**Problem:** Rewrite the passage of the Jo and the Boy article below, from "Jo and the Boy" to "failed at box-office.", inclusive, and put "film" wherever "movie" appears.

#### Reading text ####

Jo and the Boy is a 2015 Malayalam film directed by Rojin Thomas. It stars Manju Warrier and Master Sanoop or Sanoop Santhosh in lead roles. Music is by Rahul Subramaniam. The film won two awards at 2015 Kerala State Film Awards. The movie failed at box-office.

Plot
Joanne Mary Jo is interested in animation from childhood. Her dream\aim is to become a well known animator and create an animation character that can interact with its fans. Her attempts to become successful in the animation field fails, but she didn't give it up.  A boy named Criz shifts into the neighbourhood she stays in. She creates an animation character from Crizs mannerisms. The animation character that Joanne had created becomes popular worldwide. But problems start evolving in their friendship.

Cast
 Manju Warrier as Joanne Mary AKA Jo
 Sanoop Santhosh as Criz
 Kiran Aravindakshan as Appan (Jo's Friend)
 Lalu Alex as John Lawrence
 Kalaranjini as Mary John
 Sudheer Karamana as Tiger Bangla
 Pearle Maaney as Neethu (Jo's Friend)

#### Material provided ####

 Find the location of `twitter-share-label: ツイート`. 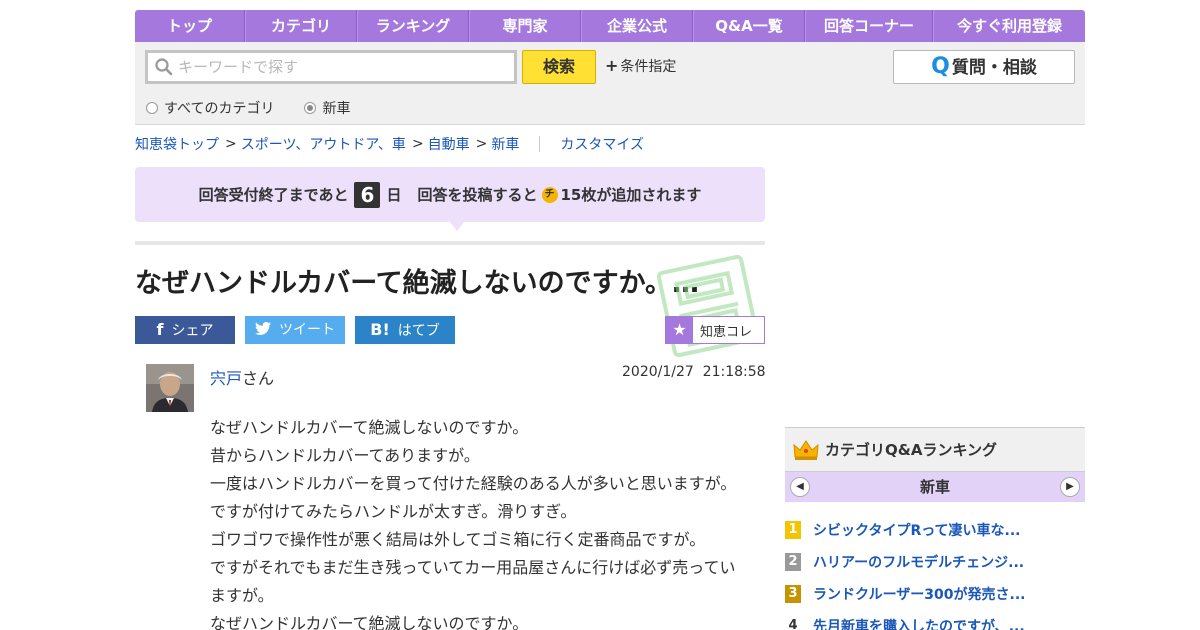

twitter-share-label: ツイート is located at coordinates (307, 330).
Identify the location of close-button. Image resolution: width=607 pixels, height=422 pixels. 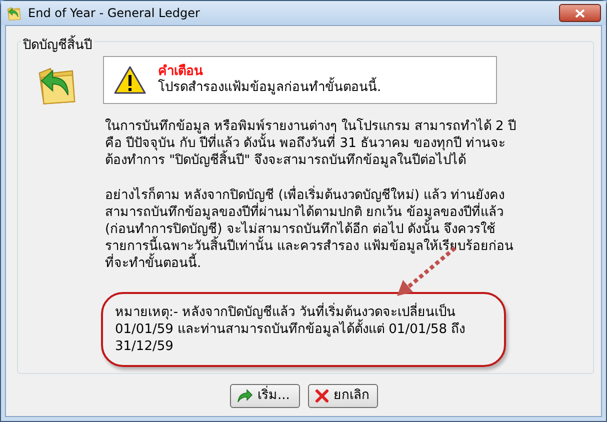
(580, 13).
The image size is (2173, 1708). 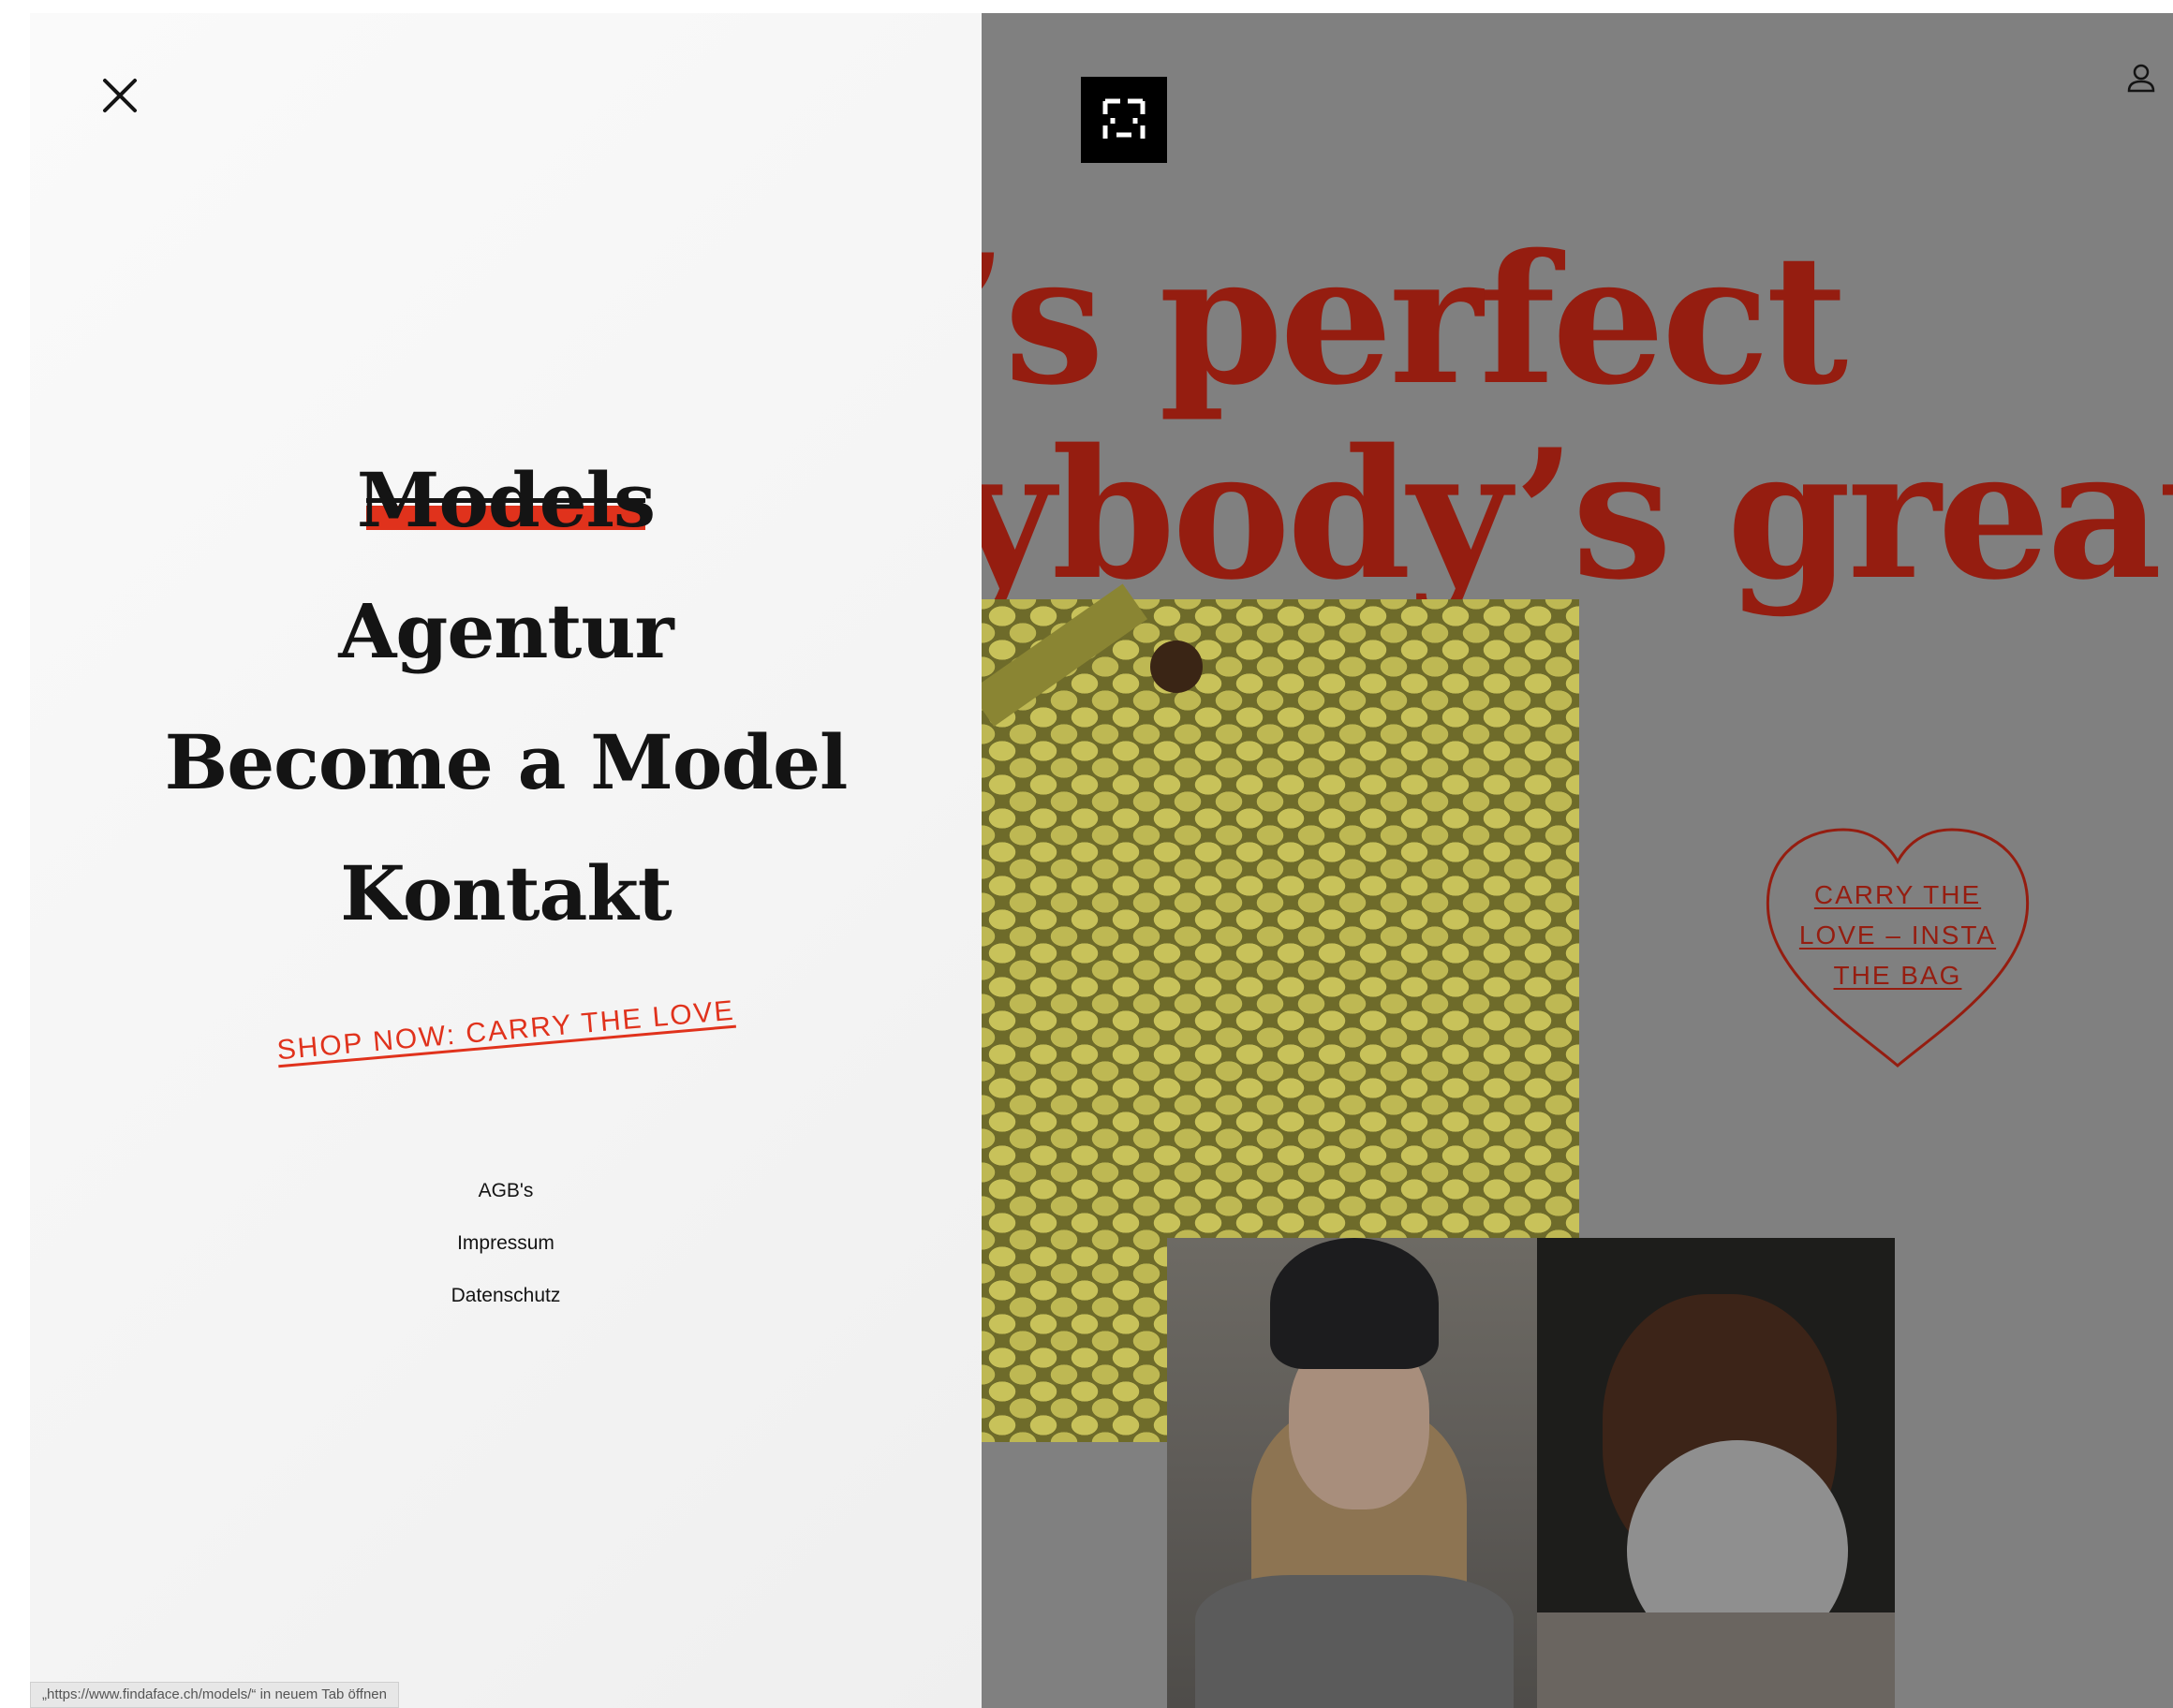 What do you see at coordinates (1354, 1642) in the screenshot?
I see `sweater-shape` at bounding box center [1354, 1642].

####

**Answer for this exercise:**
Jo and the Boy is a 2015 Malayalam film directed by Rojin Thomas. It stars Manju Warrier and Master Sanoop or Sanoop Santhosh in lead roles. Music is by Rahul Subramaniam. The film won two awards at 2015 Kerala State Film Awards. The film failed at box-office.